Se, però, la S. è legittimata a proporre impugnazione avverso il provvedimento ablatorio del suo diritto di proprietà, non è, all’evidenza, estranea alla fattispecie.

Dalla stessa pacifica ricostruzione della scansione fattuale (per come indicata dallo stesso ricorrente) emerge che la società fallita, all’esito della consensuale risoluzione del contratto di compravendita (per inadempimento dell’acquirente), abbia perso tanto l’immobile, quanto il relativo prezzo (inutilmente) pagato; parallelamente, la nuova società (riconducibile sostanzialmente agli stessi indagati), acquista l’immobile ad un prezzo ridotto, sostanzialmente decurtato di quanto già pagato dalla fallita.

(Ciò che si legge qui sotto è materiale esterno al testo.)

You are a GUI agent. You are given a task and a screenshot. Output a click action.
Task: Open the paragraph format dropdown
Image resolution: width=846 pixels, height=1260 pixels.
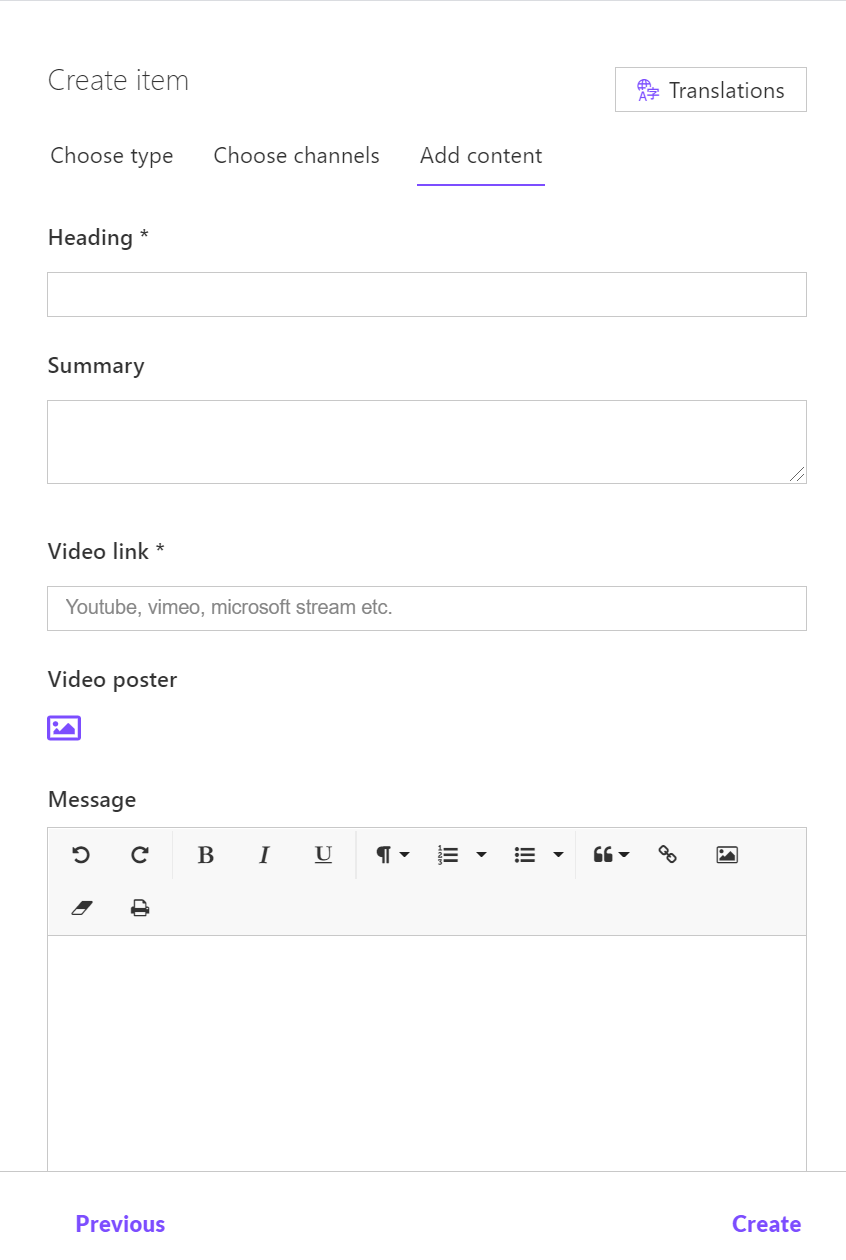[390, 855]
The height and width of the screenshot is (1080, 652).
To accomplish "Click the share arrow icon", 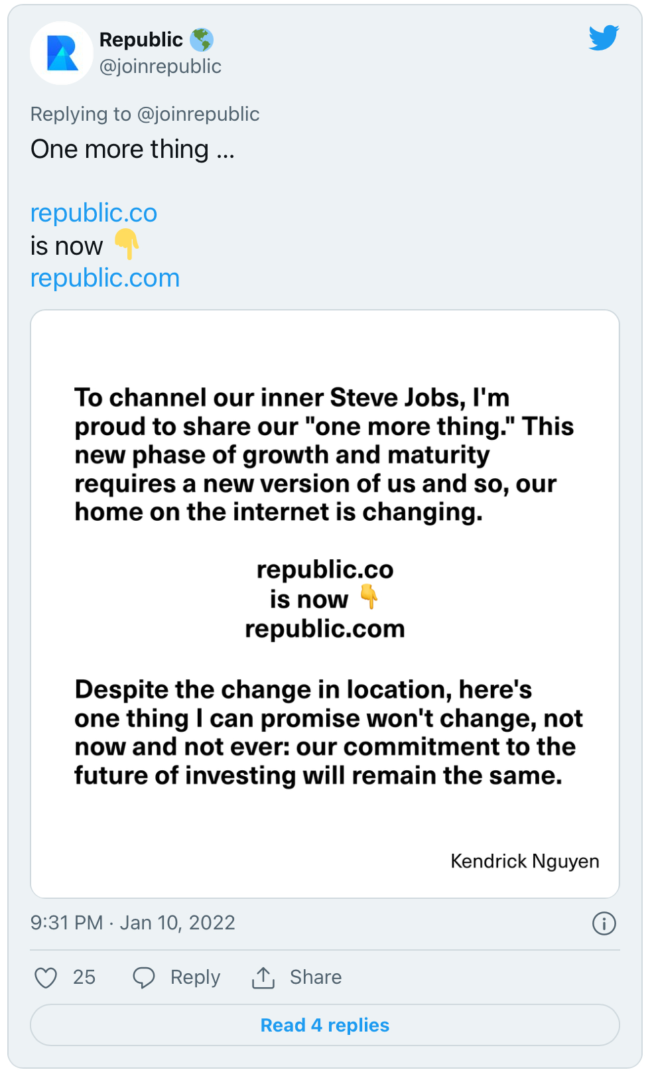I will [x=264, y=977].
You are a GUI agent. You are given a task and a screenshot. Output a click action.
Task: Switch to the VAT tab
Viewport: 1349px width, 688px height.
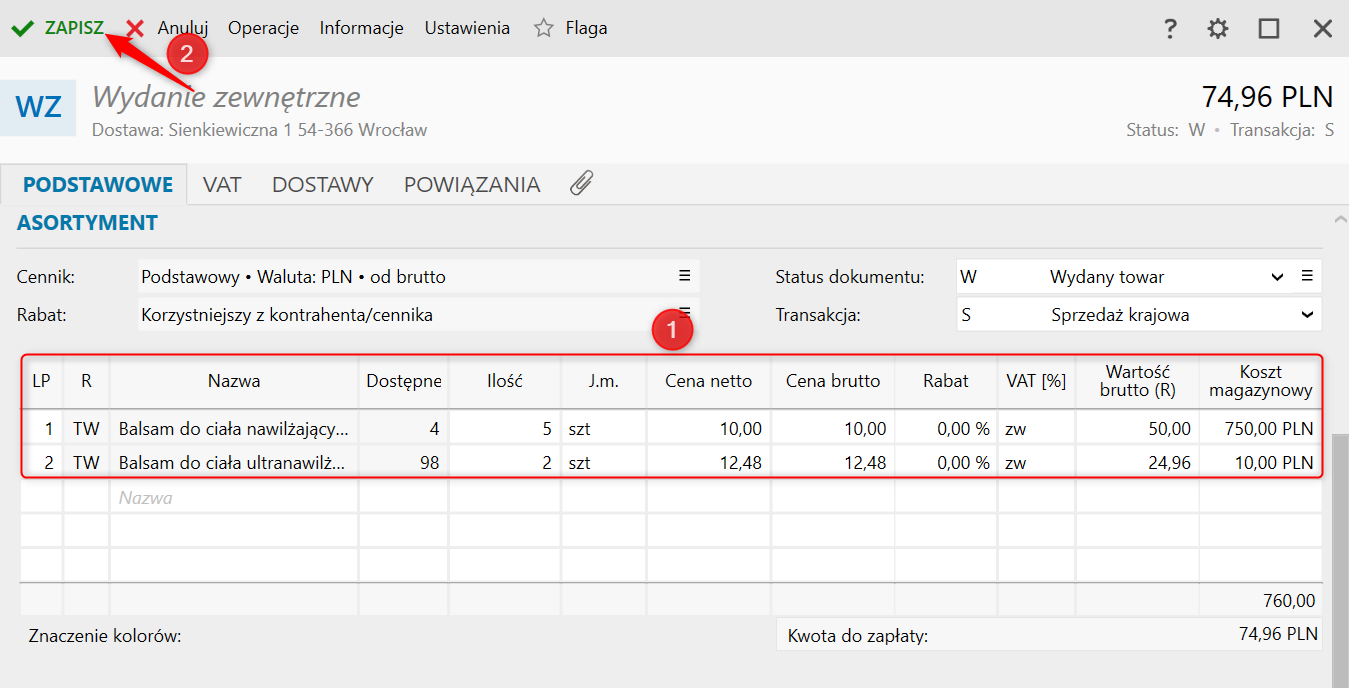(x=222, y=184)
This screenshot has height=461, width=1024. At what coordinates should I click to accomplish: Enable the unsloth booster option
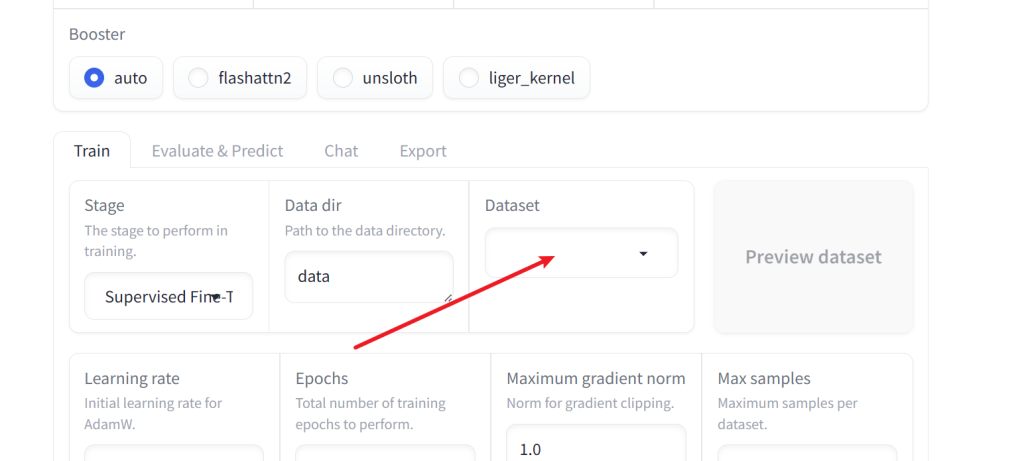(x=343, y=78)

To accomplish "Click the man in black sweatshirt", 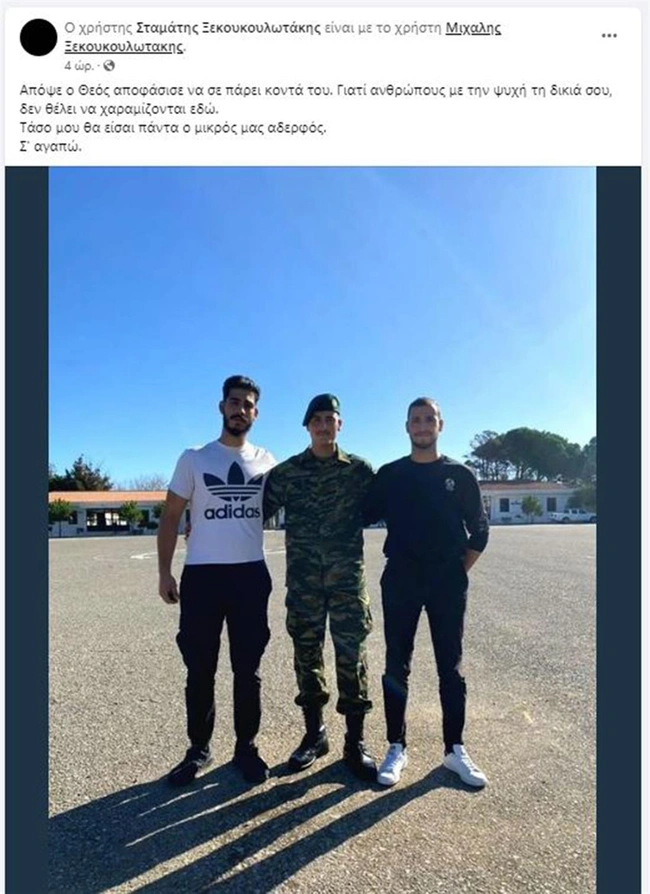I will pos(430,587).
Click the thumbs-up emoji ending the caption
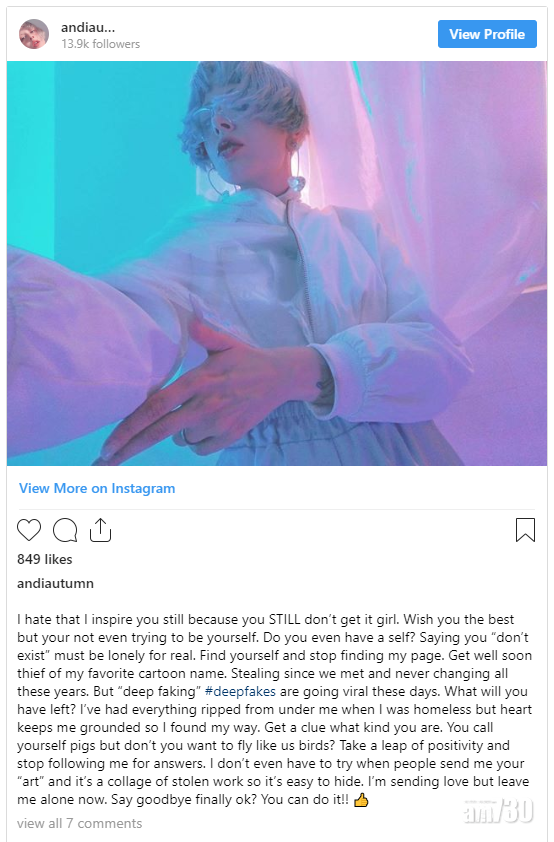Viewport: 554px width, 842px height. point(361,800)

Cosicché, sotto il profilo delle rispettive consistenze patrimoniali (e a prescindere dalle determinazioni convenzionali evocate con la memoria depositata), il valore economico dei canoni pagati dalla società fallita viene trasferito, nella sostanza, alla nuova società acquirente con patto di riservato dominio.

In ciò la condotta distrattiva, concretamente realizzata con la partecipazione della S., della cui consapevolezza non si può dubitare alla luce di quanto evidenziato dalla Corte territoriale: le reciproche cointeressenze tra le diverse società acquirenti e conduttrici (tutte sostanzialmente riconducibili ai medesimi amministratori); le tempistiche dei due trasferimenti (avvenuti in prossimità della dichiarazione di fallimento); le condotte processuali della S., proprietaria dell’immobile (che non si sarebbe tempestivamente attivata per ottenere il pagamento di quanto dovuto ed anzi avrebbe sostanzialmente proseguito con le medesime persone lo stesso rapporto contrattuale).

In conclusione, il ricorso deve essere rigettato con conseguente condanna della società ricorrente al pagamento delle spese.

P.Q.M.

Rigetta il ricorso e condanna la ricorrente al pagamento delle spese processuali.